#### [THE PROBLEM]
From the entries below, extract every line that contains the word "click", copying each one unchanged.

#### [SUPPLIED RECORDS]
>> Begin

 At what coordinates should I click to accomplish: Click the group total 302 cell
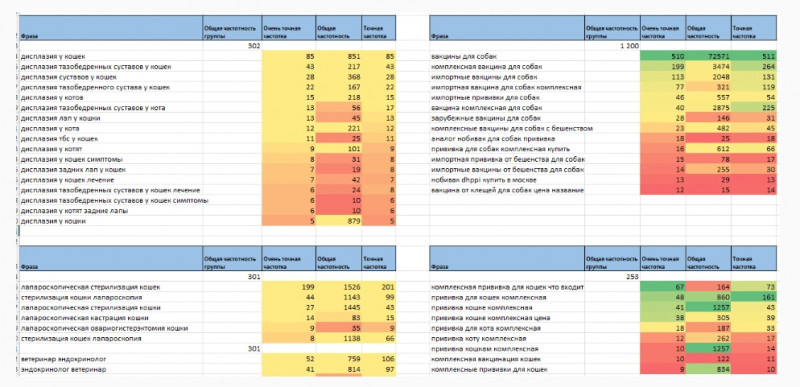[232, 46]
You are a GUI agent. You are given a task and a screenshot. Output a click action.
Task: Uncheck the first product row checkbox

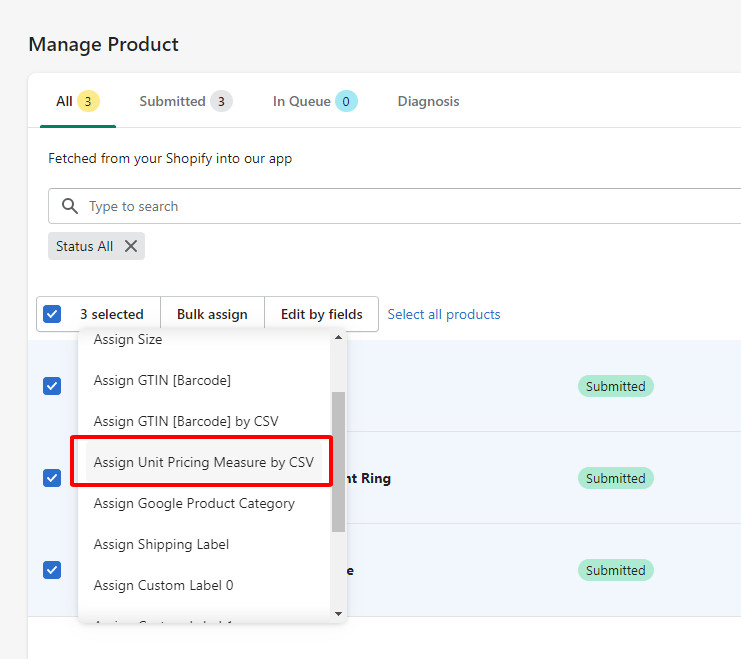[52, 386]
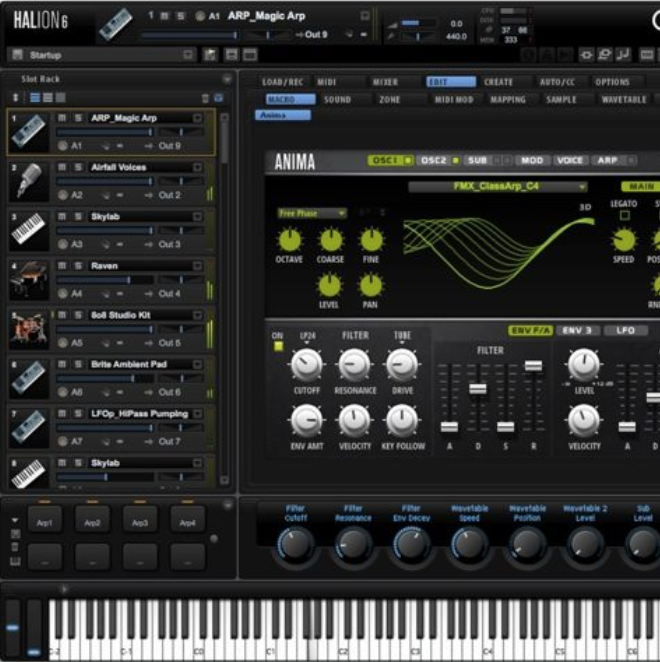Open the FMX_ClassArp_C4 wavetable dropdown

point(498,186)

>> End

#### [SOLUTION]
 At what coordinates should I click to accomplish: Click the group total 302 cell
You are a GUI agent. You are given a task and a screenshot. Output a click action.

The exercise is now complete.